Skip to content

Add limits for import placeholder user creation

Luke Duncalfe requested to merge 455903-limits into master

What does this MR do and why?

During the improved user mapping, placeholder users (Users with user_type of "placeholder") are created during an import and assigned as the users of the imported content.

We limit the number of users records that can be created during an import by imposing limits to the number of placeholder users that can be created. These limits apply to a root namespace, and take into account plan and seat count, with more generous limits for higher paid plans and larger number of paid seats.

When the limit is reached, no more placeholder users are created for the root namespace. Instead, the single "importer user" record that is associated with their root namespace is used instead.

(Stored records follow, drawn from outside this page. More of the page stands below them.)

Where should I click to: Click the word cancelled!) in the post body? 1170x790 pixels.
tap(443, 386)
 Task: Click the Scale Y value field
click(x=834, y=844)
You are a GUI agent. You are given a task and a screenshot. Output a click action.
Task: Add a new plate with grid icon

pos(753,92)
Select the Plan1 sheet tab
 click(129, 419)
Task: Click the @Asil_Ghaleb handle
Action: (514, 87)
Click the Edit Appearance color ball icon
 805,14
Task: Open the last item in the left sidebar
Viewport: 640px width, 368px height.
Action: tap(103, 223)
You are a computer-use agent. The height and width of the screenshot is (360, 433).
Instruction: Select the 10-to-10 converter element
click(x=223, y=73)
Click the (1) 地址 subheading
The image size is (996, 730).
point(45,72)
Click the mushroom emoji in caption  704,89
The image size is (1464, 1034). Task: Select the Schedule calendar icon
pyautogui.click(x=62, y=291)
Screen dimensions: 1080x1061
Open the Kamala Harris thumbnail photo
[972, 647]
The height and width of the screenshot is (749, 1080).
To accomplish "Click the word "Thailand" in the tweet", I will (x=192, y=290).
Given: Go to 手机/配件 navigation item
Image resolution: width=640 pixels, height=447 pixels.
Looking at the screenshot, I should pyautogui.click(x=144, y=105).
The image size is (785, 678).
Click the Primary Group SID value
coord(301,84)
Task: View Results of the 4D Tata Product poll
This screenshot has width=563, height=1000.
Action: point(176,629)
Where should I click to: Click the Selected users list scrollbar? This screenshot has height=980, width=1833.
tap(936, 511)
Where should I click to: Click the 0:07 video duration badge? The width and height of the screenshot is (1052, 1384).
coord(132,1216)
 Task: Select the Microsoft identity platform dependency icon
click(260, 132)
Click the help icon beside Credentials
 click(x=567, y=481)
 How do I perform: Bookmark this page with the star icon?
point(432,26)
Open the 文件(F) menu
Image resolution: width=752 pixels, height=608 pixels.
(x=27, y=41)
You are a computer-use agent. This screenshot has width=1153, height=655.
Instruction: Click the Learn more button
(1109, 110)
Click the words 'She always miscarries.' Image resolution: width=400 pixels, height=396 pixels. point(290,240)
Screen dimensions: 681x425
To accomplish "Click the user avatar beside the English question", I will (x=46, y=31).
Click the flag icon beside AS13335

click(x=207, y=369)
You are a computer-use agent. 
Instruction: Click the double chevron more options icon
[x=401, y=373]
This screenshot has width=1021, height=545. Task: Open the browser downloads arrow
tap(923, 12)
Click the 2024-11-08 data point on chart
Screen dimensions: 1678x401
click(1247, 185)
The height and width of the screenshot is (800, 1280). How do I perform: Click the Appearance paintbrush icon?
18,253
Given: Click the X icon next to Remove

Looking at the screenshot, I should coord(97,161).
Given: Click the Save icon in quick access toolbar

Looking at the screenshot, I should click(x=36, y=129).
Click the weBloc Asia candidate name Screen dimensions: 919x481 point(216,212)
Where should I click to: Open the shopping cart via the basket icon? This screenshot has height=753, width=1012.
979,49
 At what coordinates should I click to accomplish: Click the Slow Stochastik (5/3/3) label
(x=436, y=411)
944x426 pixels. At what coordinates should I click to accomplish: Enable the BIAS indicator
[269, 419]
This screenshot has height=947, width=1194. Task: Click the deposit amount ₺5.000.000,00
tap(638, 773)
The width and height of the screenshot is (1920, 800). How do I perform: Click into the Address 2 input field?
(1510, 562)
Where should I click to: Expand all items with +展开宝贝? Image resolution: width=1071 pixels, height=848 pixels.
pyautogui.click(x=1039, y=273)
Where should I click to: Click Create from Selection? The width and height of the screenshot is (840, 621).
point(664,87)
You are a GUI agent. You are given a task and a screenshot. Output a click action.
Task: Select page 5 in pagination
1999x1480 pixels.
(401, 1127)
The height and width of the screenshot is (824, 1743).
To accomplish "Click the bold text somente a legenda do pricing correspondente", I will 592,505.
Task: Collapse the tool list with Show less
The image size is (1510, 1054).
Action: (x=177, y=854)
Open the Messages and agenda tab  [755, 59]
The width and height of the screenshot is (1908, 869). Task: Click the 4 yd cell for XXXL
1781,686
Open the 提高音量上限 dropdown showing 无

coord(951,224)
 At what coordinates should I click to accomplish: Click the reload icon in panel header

This MR builds on the limits migrated for GitLab.com in !162099 (merged). For other GitLab instances, the limits all default to 0, which means "no limit".

MR acceptance checklist

Please evaluate this MR against the MR acceptance checklist. It helps you analyze changes to reduce risks in quality, performance, reliability, security, and maintainability.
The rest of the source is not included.